Kasus Investasi Bodong Robot Trading Fahrenheit
Dalam kasus yang melibatkan dugaan penipuan uang barang bukti, mantan jaksa di Kejaksaan Negeri Jakarta Barat, Azam Akhmad Akhsya, dihukum 9 tahun penjara karena keterlibatannya. Azam diduga menerima uang gratifikasi sebesar Rp11,7 miliar dari tiga orang penasihat hukum korban investasi robot trading Fahrenheit.
Rincian penerimaan uang tersebut adalah sebagai berikut:
* Bonifasius Gunung: Rp3 miliar
* Oktavianus Setiawan: Rp8,5 miliar
* Brian Erik First Anggitya: Rp200 juta
Dalam berkas dakwaan yang diajukan oleh jaksa penuntut umum (JPU), Azam juga disebut membagikan uang tersebut kepada sejumlah orang. Salah satunya adalah Kajari Jakbar Hendri Antoro dengan jumlah Rp500 juta. Uang tersebut dititipkan oleh Azam melalui Dody Gazali, Plh. Kasi Pidum/Kasi BB Kejari Jakbar, pada sekitar bulan Desember 2023.
Proses Penyelidikan dan Tindakan Internal
Penonaktifan Hendri Antoro dilakukan sebagai bagian dari proses penyelidikan internal yang sedang berlangsung. Meski belum ada informasi resmi mengenai tindakan hukum pidana yang akan diambil terhadap Hendri, langkah yang diambil oleh Kejagung menunjukkan komitmen untuk menjaga integritas dan transparansi dalam penegakan hukum.

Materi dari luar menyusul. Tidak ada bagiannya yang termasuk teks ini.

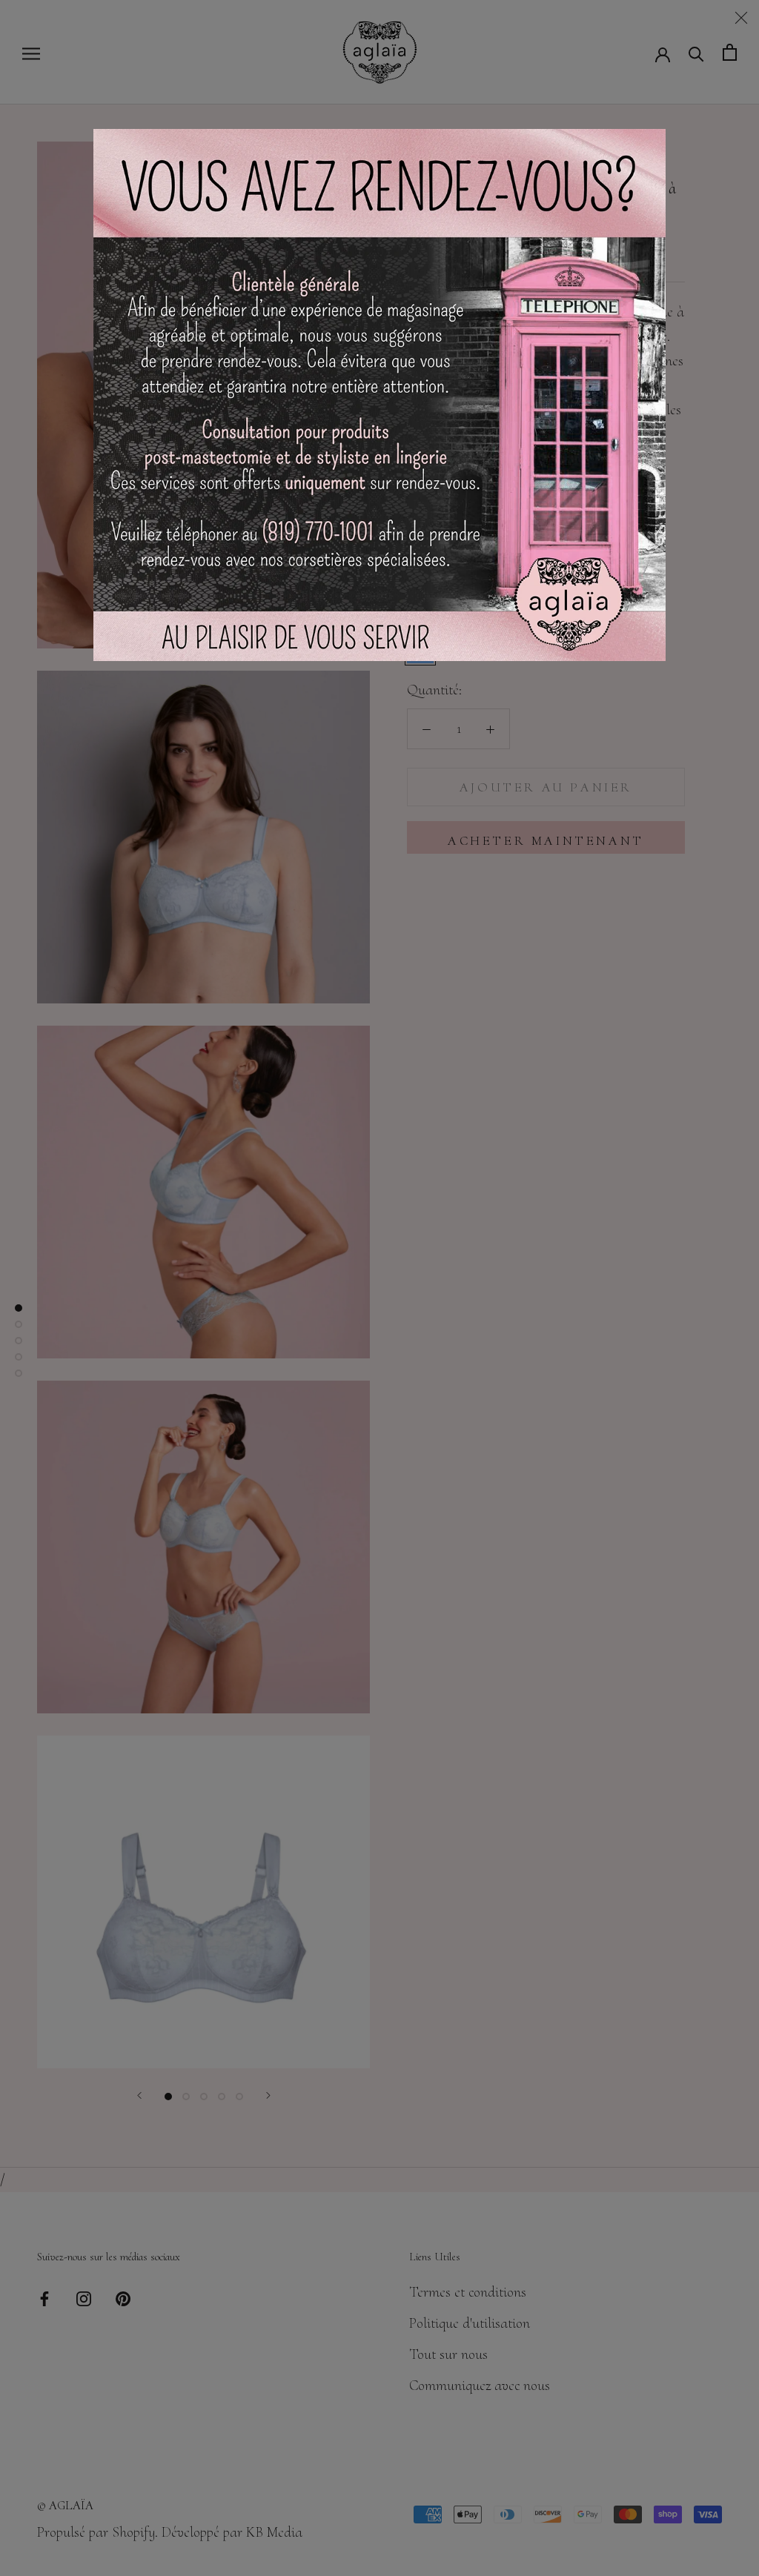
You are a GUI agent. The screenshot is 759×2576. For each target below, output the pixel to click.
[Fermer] (741, 17)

Selain itu, kasus ini juga menjadi peringatan bagi seluruh aparatur kejaksaan untuk tetap menjaga etika dan profesionalisme dalam menjalankan tugasnya. Kejagung berkomitmen untuk terus memperkuat pengawasan dan pemeriksaan terhadap setiap tindakan yang dilakukan oleh pegawai di bawah naungannya.
Tantangan dan Langkah Masa Depan
Kasus ini menunjukkan pentingnya pengawasan internal dan sistem check and balance dalam institusi kejaksaan. Dengan adanya insiden seperti ini, Kejagung diharapkan dapat meningkatkan pengawasan dan memastikan bahwa semua tindakan yang dilakukan oleh pegawainya sesuai dengan prinsip hukum dan etika.
Selain itu, kasus ini juga menjadi momentum untuk melakukan evaluasi terhadap sistem pengelolaan barang bukti dan uang hasil penyelidikan agar tidak terjadi penyalahgunaan atau penipuan serupa di masa depan.
Dengan langkah-langkah yang diambil saat ini, diharapkan Kejagung dapat memperbaiki sistem internalnya dan menjaga kepercayaan publik terhadap lembaga penegak hukum di Indonesia.